<<<<

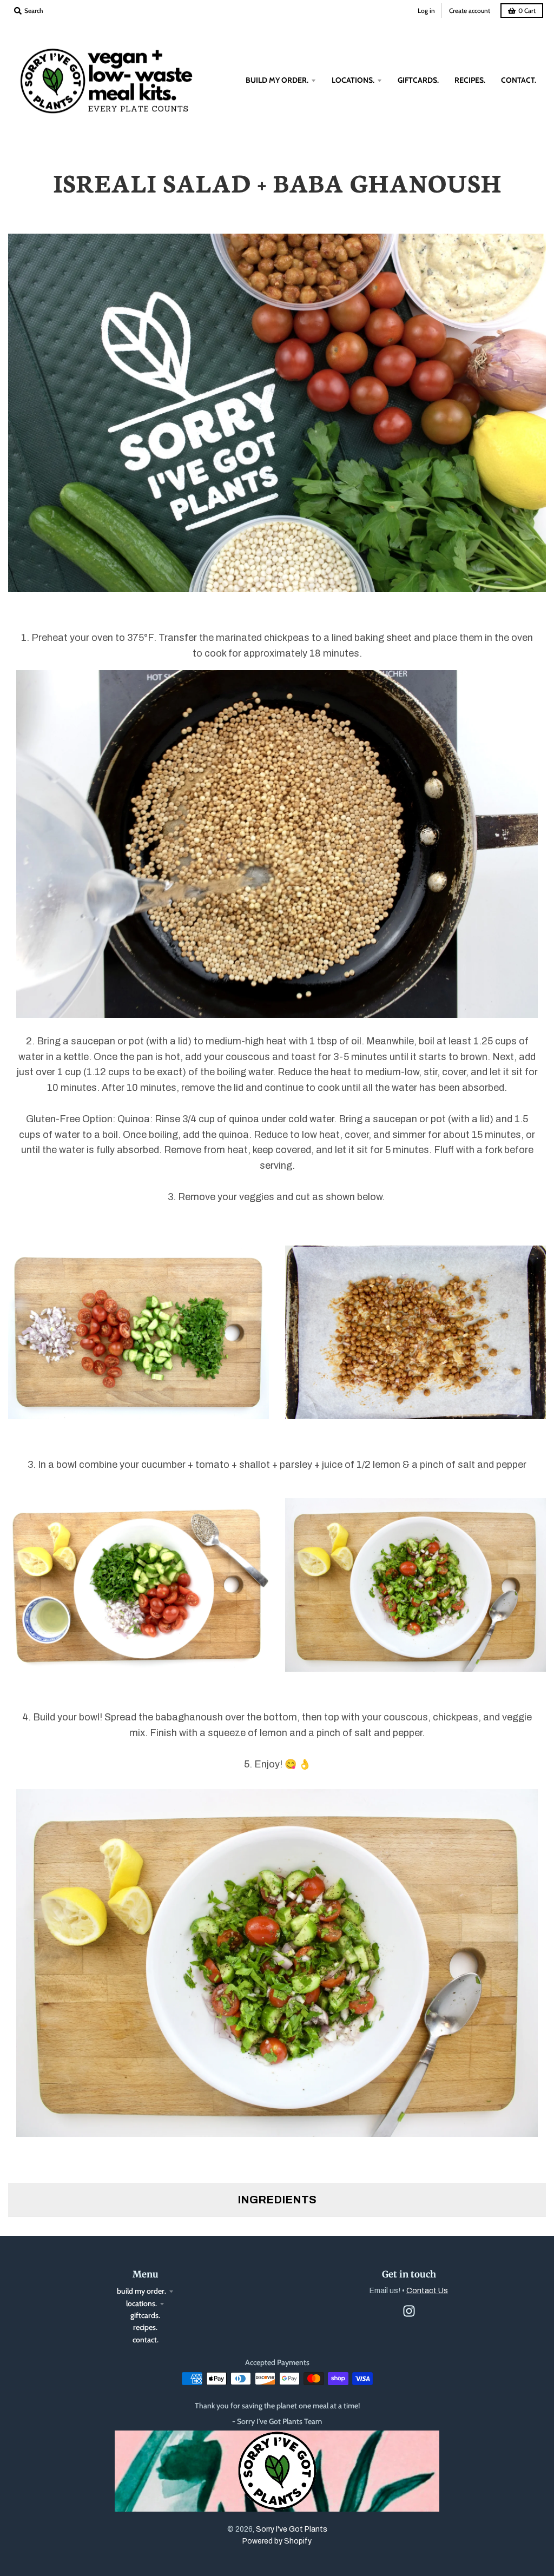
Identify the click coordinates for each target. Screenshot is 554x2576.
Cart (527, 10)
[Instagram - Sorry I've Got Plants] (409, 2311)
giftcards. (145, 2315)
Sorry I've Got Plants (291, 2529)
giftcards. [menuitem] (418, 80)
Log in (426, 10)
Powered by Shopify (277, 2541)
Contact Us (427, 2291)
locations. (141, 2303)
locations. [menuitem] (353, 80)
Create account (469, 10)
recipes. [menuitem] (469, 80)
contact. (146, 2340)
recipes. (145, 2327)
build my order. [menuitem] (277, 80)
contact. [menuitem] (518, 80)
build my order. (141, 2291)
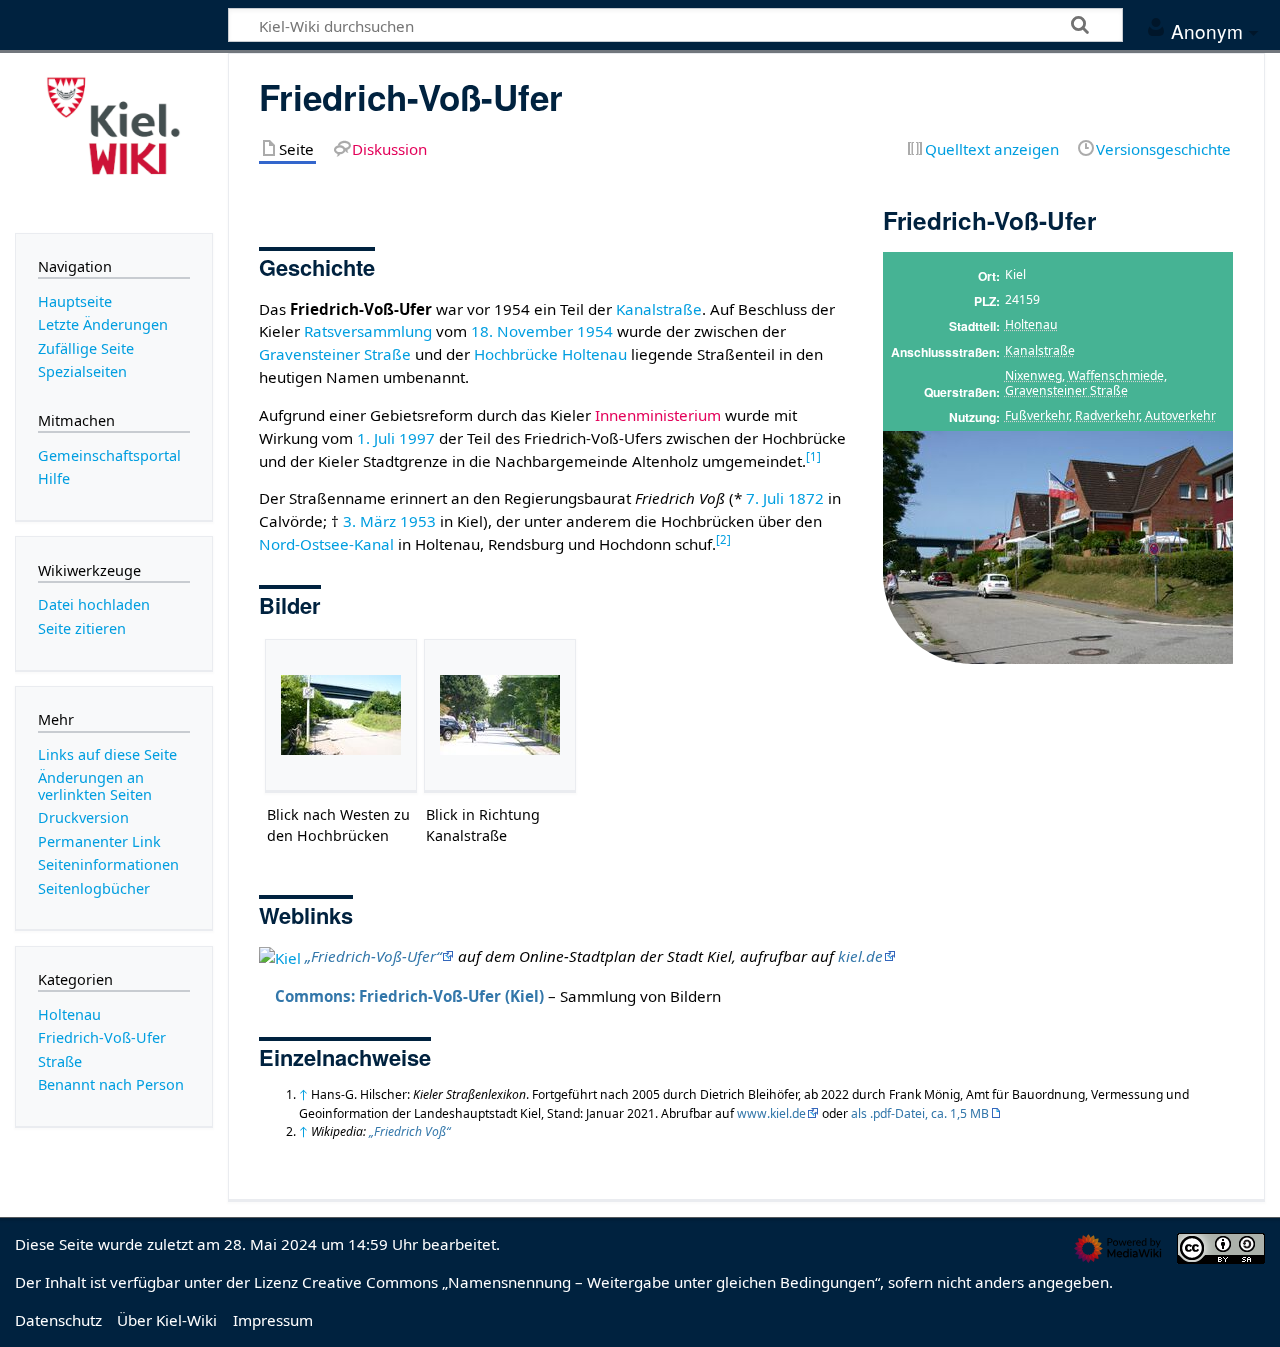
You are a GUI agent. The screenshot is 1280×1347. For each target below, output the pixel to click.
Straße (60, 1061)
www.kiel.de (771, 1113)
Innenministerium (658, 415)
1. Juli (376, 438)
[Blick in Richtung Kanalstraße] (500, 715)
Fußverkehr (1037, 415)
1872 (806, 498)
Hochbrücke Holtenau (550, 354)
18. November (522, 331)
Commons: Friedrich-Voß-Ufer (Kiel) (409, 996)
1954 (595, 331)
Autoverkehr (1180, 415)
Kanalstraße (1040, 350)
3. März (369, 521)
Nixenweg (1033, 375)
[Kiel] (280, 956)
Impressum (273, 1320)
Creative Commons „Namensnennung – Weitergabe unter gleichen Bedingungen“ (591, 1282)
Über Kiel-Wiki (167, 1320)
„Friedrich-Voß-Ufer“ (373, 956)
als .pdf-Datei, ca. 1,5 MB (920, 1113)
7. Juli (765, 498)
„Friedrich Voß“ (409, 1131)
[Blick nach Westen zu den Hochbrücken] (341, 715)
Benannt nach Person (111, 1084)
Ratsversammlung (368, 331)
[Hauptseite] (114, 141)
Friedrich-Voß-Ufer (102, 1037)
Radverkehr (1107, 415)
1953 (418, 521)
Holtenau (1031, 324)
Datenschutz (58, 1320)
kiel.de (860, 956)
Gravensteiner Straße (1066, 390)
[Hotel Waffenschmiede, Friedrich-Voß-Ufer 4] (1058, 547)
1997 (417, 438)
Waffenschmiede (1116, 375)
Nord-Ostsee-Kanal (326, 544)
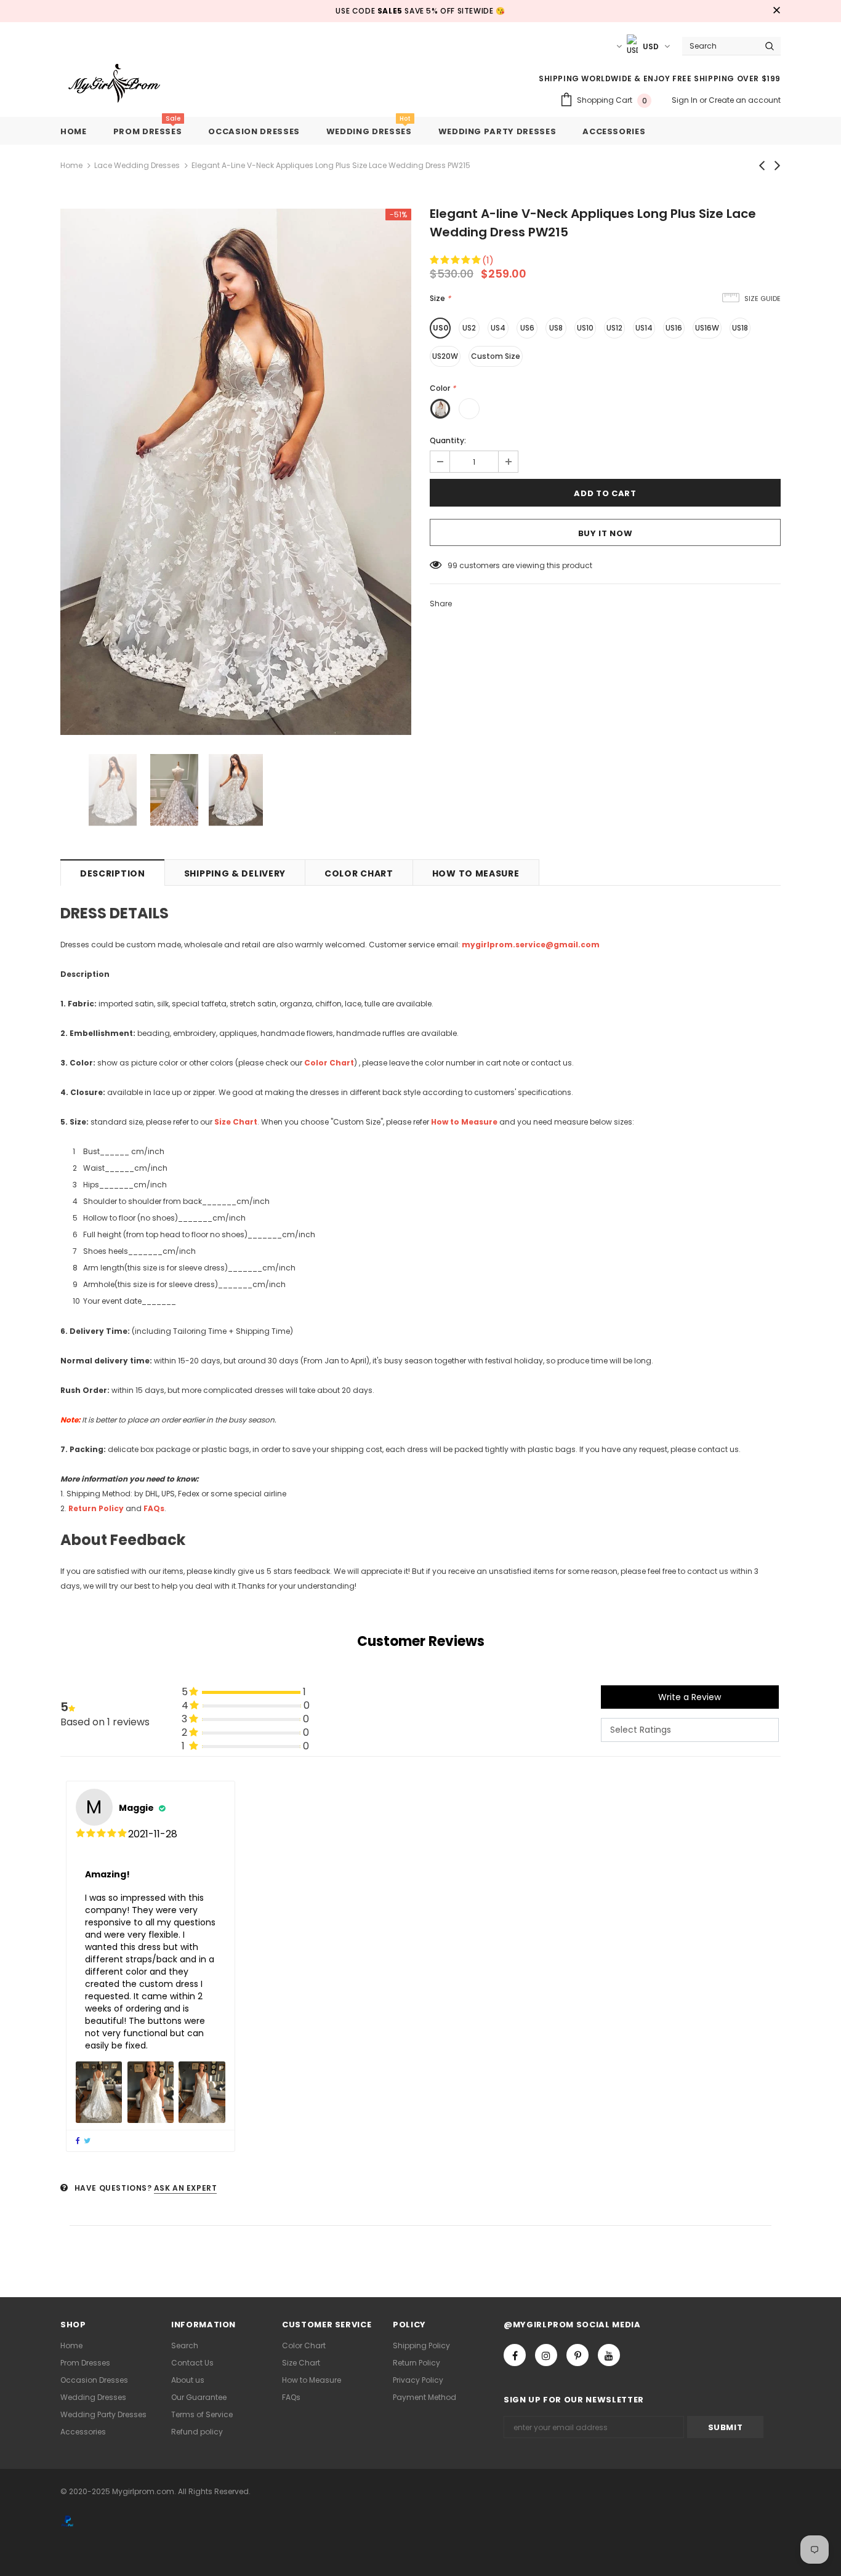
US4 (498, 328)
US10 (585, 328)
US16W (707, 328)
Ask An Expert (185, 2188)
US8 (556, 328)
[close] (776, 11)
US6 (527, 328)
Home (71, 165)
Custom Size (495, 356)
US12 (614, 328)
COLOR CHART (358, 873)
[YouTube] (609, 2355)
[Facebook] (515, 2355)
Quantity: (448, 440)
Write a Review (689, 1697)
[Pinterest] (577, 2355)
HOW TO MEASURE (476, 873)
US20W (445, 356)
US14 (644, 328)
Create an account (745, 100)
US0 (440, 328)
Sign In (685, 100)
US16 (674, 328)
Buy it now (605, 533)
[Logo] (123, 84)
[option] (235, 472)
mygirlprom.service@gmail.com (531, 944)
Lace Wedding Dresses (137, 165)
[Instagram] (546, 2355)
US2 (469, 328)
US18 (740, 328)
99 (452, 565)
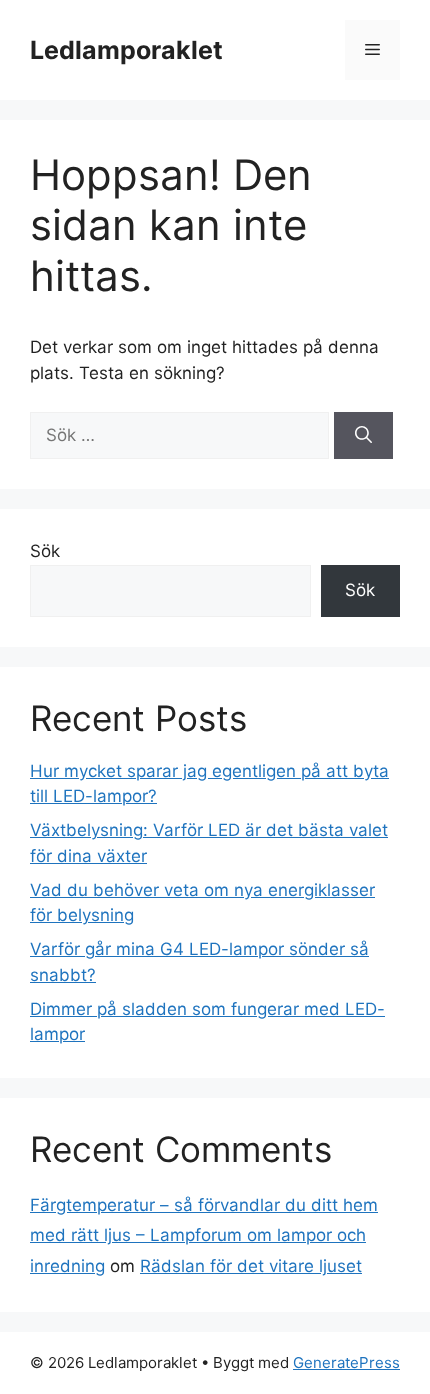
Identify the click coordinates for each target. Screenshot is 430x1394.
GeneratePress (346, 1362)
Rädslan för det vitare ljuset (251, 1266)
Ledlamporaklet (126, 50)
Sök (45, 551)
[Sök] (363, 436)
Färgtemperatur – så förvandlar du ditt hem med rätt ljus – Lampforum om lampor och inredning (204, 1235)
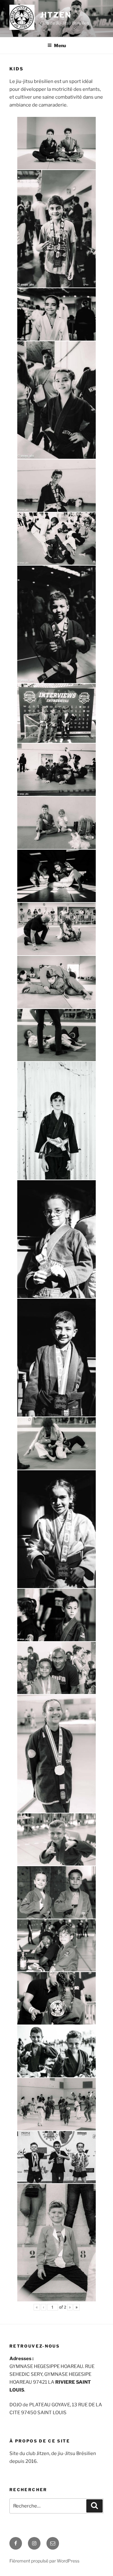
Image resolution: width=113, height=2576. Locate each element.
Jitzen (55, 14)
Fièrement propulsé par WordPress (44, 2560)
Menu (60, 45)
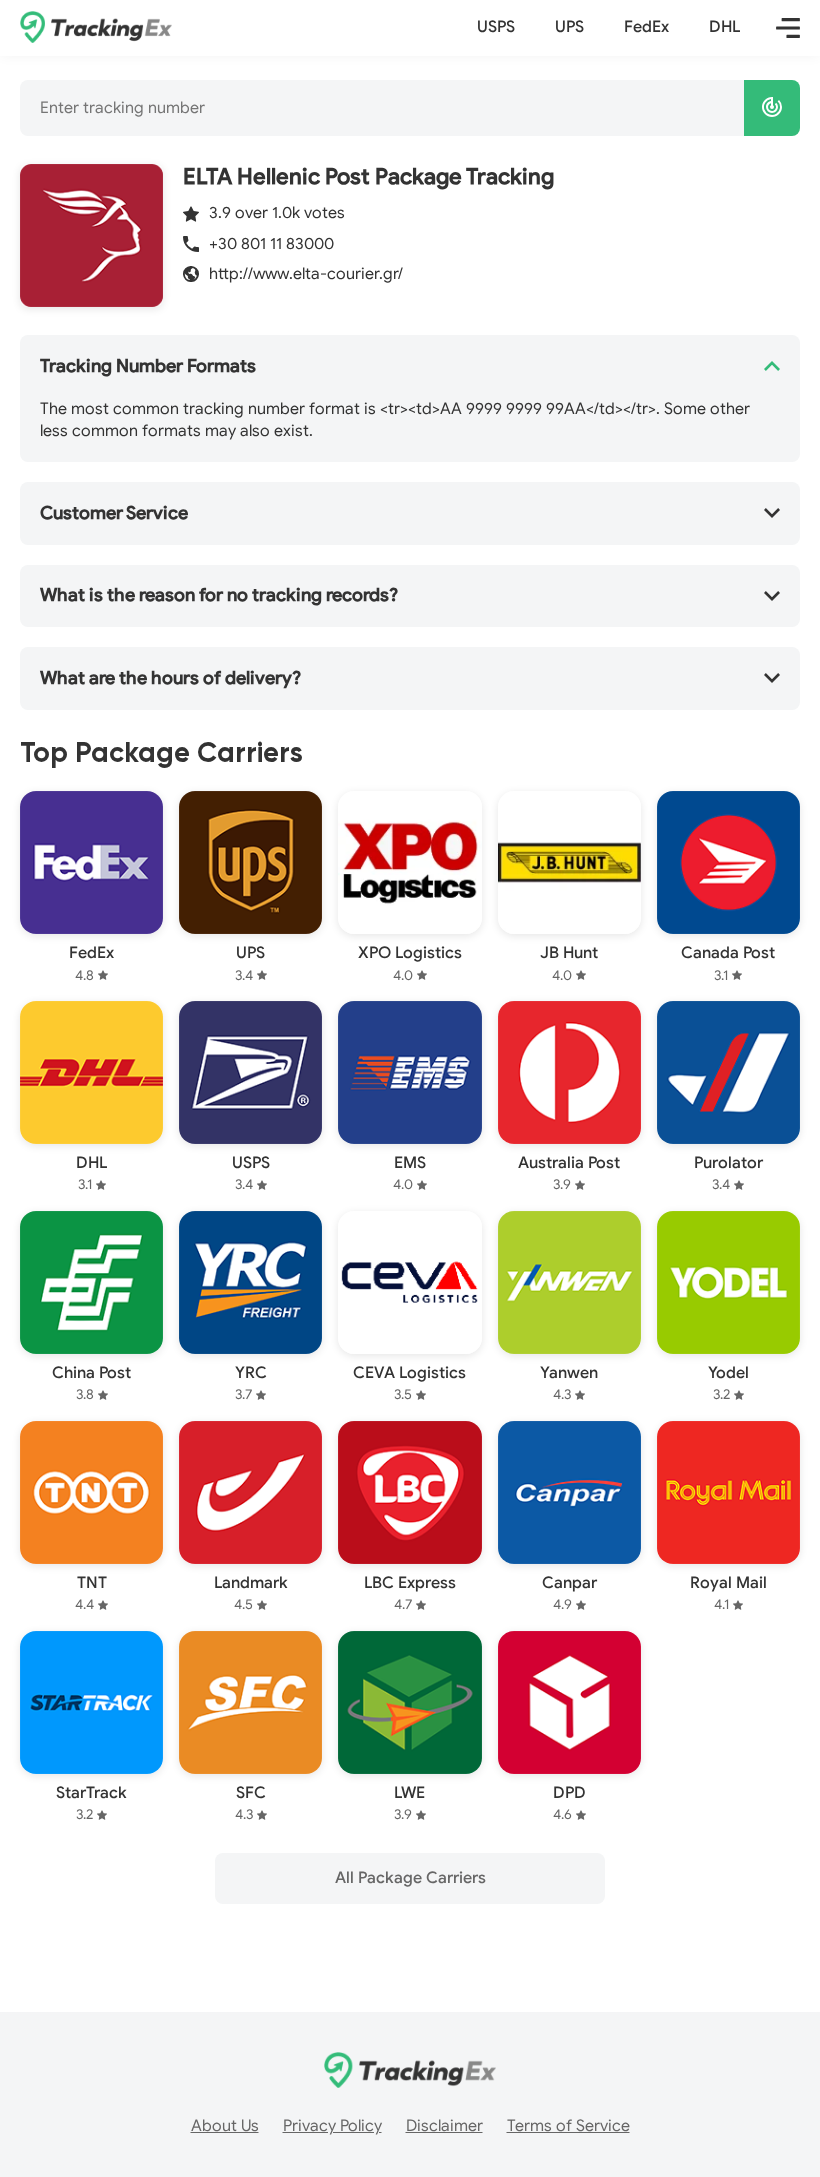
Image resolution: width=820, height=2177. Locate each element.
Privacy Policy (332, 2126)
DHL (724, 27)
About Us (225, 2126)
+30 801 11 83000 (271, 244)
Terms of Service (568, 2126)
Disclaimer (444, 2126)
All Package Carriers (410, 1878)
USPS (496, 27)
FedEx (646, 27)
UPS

>>>>

**Aim of the task**
Go through the records above and count the lines with the word "each" in them. Answer with the number only.

**Answer box**
5